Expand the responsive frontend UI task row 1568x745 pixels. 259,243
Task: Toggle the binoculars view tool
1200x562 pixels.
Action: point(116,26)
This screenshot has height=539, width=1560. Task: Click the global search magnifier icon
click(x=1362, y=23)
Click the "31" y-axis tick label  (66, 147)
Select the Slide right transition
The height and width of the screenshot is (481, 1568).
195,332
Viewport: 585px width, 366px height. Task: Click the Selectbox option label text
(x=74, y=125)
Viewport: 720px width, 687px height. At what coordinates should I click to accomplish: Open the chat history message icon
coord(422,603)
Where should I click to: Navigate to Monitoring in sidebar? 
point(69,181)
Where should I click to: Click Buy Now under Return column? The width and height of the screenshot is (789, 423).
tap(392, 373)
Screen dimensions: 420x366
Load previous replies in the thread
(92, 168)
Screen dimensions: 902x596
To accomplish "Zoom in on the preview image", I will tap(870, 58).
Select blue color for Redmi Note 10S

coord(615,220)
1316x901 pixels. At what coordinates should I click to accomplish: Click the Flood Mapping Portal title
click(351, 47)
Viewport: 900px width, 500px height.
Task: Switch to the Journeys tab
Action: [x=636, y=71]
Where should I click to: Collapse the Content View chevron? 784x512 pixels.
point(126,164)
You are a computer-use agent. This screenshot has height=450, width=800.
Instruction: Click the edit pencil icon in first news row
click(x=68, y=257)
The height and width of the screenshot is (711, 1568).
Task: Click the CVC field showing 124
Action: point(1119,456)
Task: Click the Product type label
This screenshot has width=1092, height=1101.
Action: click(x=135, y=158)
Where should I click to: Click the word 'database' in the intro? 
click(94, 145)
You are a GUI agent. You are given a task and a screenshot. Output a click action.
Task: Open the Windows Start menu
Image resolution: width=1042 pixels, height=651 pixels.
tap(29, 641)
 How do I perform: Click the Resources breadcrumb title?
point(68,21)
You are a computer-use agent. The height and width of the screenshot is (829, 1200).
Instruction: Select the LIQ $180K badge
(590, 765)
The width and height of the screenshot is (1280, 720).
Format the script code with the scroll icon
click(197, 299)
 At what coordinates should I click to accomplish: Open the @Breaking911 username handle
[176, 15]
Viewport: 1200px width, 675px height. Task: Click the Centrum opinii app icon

- [ACTIVITY]
In the material above, how many lines include the word "computer"? Answer with the number only.

- [OUTPUT OF THE TASK]
2